6 USA UN VIDEO COME IMMAGINE DI COPERTINA
Al posto di un’immagine statica nelle pagine aziendali si può scegliere di impostare come copertina un video. È un modo originale di presentare il brand in maniera autentica, mostrare le ultime novità, promuovere gli ultimi eventi o offerte speciali.

7 DESCRIVI IL CONTENUTO VIDEO
La maggior parte degli utenti guarda i video senza audio. Inserire sottotitoli può essere utile per mettere in evidenza il messaggio che si sta promuovendo e farlo rimanere ben chiaro nella mente delle persone.
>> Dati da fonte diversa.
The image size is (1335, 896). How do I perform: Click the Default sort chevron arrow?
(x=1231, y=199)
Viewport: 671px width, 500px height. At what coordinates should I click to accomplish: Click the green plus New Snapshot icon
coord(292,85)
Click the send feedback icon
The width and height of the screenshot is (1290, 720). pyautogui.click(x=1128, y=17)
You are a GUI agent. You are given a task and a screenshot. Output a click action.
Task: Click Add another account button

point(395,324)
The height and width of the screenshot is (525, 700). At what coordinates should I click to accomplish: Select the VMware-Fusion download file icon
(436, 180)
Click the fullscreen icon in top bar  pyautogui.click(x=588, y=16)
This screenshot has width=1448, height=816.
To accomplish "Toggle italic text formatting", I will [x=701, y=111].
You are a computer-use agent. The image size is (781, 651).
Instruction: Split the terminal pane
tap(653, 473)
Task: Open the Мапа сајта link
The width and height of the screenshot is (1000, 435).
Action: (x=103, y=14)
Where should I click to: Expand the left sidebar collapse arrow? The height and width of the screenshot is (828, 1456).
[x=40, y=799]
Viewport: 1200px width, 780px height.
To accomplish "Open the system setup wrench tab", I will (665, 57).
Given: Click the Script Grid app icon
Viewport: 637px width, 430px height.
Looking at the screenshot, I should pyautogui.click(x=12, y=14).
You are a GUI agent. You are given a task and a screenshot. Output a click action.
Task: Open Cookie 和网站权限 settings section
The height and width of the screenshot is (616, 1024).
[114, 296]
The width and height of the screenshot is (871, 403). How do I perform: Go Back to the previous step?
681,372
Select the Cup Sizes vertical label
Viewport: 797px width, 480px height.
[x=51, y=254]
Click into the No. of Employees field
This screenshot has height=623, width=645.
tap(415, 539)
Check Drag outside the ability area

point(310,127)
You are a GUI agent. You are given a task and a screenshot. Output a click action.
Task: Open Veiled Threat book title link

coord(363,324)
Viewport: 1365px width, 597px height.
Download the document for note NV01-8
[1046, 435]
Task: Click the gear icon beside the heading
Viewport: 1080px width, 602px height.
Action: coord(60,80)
8 USA UN MIX DI CONTENUTI VIDEO
Per coinvolgere la propria audience, il miglior modo è quello di alternare diversi tipi di video per non essere ripetitivi e offrire contenuti il più possibile diversi. Ecco le opzioni tra cui scegliere:
-Live video: adatti per pagine che hanno già una notevole fan base;
-Video tutorial: sono i più condivisi sui social media, possono essere direttamente riferiti a prodotti o servizi o a processi del settore di riferimento. Non sono facili da produrre: devono essere lunghi abbastanza per mostrare ogni step e brevi abbastanza per coinvolgere senza annoiare;
-Informational video: possono coprire diverse tematiche in relazione con il brand. Sono i video che devono contenere informazioni interessanti, tanto da spingere gli utenti a condividerli;
-Video “dietro le scene”: sono i migliori per mettere in contatto l’audience con le persone dell’azienda. Rendono il rapporto con l’azienda più personale e diretto;
-Used generated video: sono generati dagli utenti e includono un tag alla pagina o l’hashtag dell’azienda, sono un modo brillante per farsi pubblicità e accedere a un’ampia audience, testimoniando l’affidabilità dell’azienda;

9 PROMUOVI E DISTRIBUISCI I VIDEO CON COSTANZA
Bisogna pubblicare contenuti in modo costante. È un lavoro da svolgere con dedizione e impegno. Una strategia utile può essere quella di presentare video come episodi di un’unica serie, in modo da creare un filo logico tra un contenuto e l’altro e invogliare gli utenti a non perdere la visione di alcun post. Non bisogna dimenticare di rispondere alle domande e ai commenti: dedicare alcuni minuti a rispondere ai commenti e alle domande può trasformare uno spettatore occasionale in un fan fedele. I commenti degli spettatori sono inoltre un ottimo modo per trarre spunti per nuovi episodi e temi.

10 CONTROLLA I DATI INSIGHT
Scegli gli obiettivi che vuoi raggiungere con i tuoi video. Individua le metriche che devi analizzare e tieni sotto controllo i risultati raggiunti. In base a questi dati si individua ciò che non va e si riformula meglio la strategia, finché non si raggiunge l’obiettivo.